Crossing Iceland on foot with little resupplying and almost complete autonomy is something you think through months in advance. Planning for every single detail of every potential situation one might come across in an adventure of this kind – certainly unusual. And many questions arose. What terrain would this lead us through? What pace would we set? What would the meteorological conditions be? How would we sustain ourselves and make sure we’d get enough calories every day? Where would we sleep? Others, less essential for our wellbeing but equally important when it would come to documenting the trip: finding a solution for keeping our cameras on throughout a month without any certainty about electricity. Our goal was clear: the trip would take us from Raufarhöfn to Skógar, from north to south in 25 days over 500 kilometres. We’d carry most of our food and everything we relied on for a month: twenty-five kilos on our backs for every single hour, every single day of the adventure.
For months, we had longed for an immersion into Iceland’s wildest, untouched landscapes. We eagerly wanted to confront ourselves with a physically demanding and mentally challenging experience. We’d battened down the hatches. We were ready.
And off we went, starting from the northern tip precisely two days after the summer solstice. At this time of the year, the sun simply doesn’t go down below the horizon. Because of the tilt of the Earth, sunbeams hit its surface with a direct angle and light is less scattered in the atmosphere. The result of which is permanent daylight, extraordinary clear colours and bright, vivid hues. Sunsets last for hours and literally never end.
The following days would take us through the resplendent Asbyrgi canyon on to the Dettifoss waterfalls, offering an ever-changing scenery and breath-taking views: a woodland of birches, pines and firs at its bottom, flanked by massive honeycombed basalt cliffs majestically emerging from the ground, stretching over several kilometres… We followed a man-made furrow meandering through short woolly willow bushes, crowberry shrubs and other short trees. Soon enough, we faced a completely different tableau. Bright-orange and dark-ochre ash, legacy of a strong volcanic activity, had been sculpted by the elements into a fragile architectural landscape. Huge tubular basalt formations appeared again, agglutinated together into a massive boulder sitting on the ground as if it had popped out off the Earth like a frozen bubble on the surface of a lake.
We had come to Iceland to get impressed, and so far nature was taking a certain pride in holding up the challenge.

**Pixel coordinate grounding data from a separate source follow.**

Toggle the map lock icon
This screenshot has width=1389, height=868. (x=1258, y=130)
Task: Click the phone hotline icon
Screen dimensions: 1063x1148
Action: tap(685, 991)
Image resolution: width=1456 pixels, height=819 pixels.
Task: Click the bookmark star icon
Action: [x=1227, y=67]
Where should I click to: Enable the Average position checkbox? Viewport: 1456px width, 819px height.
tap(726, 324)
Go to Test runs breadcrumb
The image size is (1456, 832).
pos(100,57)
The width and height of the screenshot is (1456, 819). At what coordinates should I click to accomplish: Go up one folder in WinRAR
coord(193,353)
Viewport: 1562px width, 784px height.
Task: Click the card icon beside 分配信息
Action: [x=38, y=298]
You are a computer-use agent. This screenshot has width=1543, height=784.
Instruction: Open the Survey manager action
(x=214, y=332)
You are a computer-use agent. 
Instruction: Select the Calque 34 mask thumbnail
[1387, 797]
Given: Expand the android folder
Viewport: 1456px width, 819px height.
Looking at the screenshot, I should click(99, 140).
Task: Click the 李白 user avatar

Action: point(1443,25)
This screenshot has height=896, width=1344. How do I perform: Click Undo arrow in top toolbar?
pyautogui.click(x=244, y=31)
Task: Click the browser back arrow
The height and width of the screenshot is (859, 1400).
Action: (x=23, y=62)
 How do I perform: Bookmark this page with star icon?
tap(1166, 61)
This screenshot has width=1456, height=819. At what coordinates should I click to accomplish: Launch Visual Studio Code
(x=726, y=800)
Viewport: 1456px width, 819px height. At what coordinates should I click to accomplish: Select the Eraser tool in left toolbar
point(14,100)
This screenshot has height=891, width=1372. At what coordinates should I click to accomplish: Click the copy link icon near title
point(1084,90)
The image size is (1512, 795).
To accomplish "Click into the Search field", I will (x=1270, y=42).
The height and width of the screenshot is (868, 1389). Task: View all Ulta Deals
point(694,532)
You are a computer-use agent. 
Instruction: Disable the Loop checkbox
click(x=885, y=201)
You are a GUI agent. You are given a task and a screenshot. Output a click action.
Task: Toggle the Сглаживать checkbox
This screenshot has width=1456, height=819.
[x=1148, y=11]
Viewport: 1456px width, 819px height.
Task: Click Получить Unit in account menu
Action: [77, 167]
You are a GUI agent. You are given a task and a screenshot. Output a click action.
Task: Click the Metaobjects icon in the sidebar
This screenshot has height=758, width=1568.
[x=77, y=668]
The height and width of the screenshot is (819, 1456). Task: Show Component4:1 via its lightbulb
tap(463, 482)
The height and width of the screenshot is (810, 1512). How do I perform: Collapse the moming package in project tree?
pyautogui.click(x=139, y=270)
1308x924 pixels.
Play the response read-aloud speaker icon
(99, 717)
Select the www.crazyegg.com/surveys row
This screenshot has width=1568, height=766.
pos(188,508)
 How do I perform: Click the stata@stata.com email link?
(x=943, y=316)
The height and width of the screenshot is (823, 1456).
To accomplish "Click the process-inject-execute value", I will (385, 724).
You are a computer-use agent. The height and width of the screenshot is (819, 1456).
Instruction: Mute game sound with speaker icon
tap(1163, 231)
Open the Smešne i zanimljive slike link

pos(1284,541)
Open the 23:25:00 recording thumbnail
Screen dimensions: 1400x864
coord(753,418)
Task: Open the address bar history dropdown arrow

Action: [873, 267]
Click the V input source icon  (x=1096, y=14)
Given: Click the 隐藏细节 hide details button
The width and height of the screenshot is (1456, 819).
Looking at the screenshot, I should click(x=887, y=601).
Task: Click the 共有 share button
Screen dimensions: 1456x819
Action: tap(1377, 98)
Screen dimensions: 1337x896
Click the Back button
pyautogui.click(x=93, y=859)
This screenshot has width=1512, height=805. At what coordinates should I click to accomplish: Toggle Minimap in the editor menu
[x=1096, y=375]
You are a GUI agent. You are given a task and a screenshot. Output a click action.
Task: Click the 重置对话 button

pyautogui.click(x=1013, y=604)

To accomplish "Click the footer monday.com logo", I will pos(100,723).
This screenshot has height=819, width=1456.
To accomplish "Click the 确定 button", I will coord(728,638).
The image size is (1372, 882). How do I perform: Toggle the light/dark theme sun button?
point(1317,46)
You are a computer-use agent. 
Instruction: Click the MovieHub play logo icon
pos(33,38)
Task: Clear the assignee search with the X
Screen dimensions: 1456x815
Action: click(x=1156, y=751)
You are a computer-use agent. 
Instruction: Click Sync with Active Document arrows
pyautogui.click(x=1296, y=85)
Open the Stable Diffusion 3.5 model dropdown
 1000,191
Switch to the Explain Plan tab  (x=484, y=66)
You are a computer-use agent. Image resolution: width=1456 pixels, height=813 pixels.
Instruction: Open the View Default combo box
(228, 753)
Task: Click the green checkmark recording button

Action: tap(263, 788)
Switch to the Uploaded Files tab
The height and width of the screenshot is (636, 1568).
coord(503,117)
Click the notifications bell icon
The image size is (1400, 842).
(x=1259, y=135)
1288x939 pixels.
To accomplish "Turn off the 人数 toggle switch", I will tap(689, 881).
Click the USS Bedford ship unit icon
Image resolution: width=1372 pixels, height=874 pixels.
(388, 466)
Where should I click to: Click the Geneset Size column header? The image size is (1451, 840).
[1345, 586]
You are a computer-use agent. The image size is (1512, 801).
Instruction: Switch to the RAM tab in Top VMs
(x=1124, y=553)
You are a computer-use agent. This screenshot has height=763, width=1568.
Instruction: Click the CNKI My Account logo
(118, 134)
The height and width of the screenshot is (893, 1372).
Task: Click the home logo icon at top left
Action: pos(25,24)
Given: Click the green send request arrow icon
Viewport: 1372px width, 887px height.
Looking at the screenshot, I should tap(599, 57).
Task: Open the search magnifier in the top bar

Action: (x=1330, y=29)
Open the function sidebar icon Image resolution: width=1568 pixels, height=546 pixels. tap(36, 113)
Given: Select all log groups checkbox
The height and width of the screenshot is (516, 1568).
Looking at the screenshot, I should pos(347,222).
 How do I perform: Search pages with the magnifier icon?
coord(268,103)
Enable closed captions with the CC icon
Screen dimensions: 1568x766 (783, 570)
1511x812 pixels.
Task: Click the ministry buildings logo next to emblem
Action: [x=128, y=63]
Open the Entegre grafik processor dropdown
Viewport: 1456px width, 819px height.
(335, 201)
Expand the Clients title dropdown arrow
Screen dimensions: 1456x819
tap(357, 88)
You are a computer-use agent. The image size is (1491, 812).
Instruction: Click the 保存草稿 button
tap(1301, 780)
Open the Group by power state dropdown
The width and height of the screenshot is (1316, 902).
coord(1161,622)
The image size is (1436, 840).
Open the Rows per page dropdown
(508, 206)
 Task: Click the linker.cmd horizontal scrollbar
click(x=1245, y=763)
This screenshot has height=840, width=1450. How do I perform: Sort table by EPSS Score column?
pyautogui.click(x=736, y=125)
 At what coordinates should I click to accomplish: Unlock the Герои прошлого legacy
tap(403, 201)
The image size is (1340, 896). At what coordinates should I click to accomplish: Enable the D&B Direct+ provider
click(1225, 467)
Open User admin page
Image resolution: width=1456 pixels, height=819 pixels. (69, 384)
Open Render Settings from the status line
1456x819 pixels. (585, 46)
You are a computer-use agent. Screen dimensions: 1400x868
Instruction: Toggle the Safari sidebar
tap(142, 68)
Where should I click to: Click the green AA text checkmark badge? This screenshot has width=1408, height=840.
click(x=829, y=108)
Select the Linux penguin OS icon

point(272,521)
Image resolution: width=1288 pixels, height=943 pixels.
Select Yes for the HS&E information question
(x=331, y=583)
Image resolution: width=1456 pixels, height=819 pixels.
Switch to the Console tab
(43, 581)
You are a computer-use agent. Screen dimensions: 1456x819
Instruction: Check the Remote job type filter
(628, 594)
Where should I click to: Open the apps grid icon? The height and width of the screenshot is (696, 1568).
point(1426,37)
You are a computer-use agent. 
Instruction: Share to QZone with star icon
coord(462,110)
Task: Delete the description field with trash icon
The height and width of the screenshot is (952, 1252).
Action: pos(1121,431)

Standing on slippery rocks aside the deafening torrent of the Dettifoss waterfall perfectly illustrated the phenomenal intensity of emotions that struck us throughout our voyage. We got challenged, intimidated, left stunned in valleys of an endless diversity, astounded by the pristine beauty of nature wherever we went. We walked on grass, mud, rocks, ice, sand, ashes and snow. Navigated bleak foggy rocky deserts and dried lava flows. Crossed small fords and icy rivers, snowy passes and untouched majestic mountain circuses. We dived into natural hot springs and slept along windy lakes. Stumbled on steep slopes of coarse pebbles, got lost on a volcano – the infamous Eyjafjallajökull – and gazed at herds of wild horses passing by.
Rolling off the beaten tracks for a month with little social responsibilities cut it all down to the essential and allowed us to grasp a true sense of priorities. When eating sufficiently every day becomes a matter of concern, all other worries seem desperately futile. We had mentally prepared to be hungry, to go to sleep every night with a big calorie deficit. But living with it day by day was a different story.
After a while, we began questioning the mere necessity of our modern world imperatives, seemingly becoming constraints when looking at them from the environment we found ourselves in. We’d entered a monument of nature, with an immense sense of serenity and accomplishment. Moments of struggle gave us a better understanding of our strengths and weaknesses and turned out to be an immensely liberating experience.
Stopping wasn’t an option. It wouldn’t be one anyhow when you’re in the middle of a 300,000 square kilometres island, days away from any form of civilization. And when you think about it, it makes everything much easier. If you can’t stop, you can’t fail. So you don’t. You take another step. And another one. And you keep going, worries left far behind.